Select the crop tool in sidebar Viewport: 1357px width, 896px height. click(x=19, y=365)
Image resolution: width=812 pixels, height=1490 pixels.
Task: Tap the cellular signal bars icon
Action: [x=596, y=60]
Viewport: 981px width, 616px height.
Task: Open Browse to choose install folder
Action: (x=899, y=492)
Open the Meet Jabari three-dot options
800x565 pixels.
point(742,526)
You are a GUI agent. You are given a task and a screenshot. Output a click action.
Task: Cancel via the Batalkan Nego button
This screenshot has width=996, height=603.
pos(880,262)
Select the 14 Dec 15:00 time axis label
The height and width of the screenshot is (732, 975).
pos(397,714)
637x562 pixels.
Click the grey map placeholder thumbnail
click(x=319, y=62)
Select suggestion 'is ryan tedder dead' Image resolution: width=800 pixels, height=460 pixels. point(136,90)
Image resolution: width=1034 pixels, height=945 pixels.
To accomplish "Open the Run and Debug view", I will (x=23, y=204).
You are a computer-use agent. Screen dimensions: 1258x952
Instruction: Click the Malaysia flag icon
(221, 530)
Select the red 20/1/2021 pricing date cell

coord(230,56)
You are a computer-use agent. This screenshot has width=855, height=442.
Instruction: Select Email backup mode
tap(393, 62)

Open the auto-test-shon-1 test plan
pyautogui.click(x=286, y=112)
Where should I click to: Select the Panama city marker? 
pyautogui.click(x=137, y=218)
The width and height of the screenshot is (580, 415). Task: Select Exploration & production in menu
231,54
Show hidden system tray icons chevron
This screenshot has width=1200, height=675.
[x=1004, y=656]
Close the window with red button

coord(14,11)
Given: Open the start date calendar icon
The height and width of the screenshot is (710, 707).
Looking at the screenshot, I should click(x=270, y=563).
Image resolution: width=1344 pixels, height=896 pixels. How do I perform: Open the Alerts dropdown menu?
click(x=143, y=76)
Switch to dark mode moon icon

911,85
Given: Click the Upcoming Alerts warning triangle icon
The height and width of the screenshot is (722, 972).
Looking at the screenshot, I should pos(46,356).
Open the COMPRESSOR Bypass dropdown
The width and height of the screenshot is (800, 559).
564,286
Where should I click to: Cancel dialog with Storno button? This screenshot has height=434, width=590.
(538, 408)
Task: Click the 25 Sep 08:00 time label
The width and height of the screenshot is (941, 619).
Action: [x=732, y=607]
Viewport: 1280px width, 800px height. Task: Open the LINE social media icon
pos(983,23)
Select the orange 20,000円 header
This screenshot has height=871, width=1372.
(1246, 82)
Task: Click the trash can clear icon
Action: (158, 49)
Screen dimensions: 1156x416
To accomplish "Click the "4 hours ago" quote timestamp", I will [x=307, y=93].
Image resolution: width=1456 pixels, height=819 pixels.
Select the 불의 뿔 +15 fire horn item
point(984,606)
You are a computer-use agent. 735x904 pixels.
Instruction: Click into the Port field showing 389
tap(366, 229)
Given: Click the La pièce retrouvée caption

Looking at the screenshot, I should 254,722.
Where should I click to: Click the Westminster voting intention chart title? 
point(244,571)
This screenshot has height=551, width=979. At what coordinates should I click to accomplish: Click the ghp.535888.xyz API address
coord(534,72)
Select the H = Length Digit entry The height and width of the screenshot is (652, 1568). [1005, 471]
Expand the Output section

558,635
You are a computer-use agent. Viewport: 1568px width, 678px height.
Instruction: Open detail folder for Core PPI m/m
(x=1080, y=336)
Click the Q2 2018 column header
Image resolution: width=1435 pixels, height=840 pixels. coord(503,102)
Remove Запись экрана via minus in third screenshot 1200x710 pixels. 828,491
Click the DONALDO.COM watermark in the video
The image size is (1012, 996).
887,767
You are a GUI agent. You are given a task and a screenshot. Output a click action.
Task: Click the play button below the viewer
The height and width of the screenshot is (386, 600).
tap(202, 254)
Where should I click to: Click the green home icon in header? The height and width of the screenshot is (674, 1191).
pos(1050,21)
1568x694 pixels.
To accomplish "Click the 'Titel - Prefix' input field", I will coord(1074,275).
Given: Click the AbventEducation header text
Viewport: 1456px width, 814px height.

========

*What you should do*. Give the number of lines above in which the word "dimensions" occurs, with nothing else.

*Finished exercise*. 2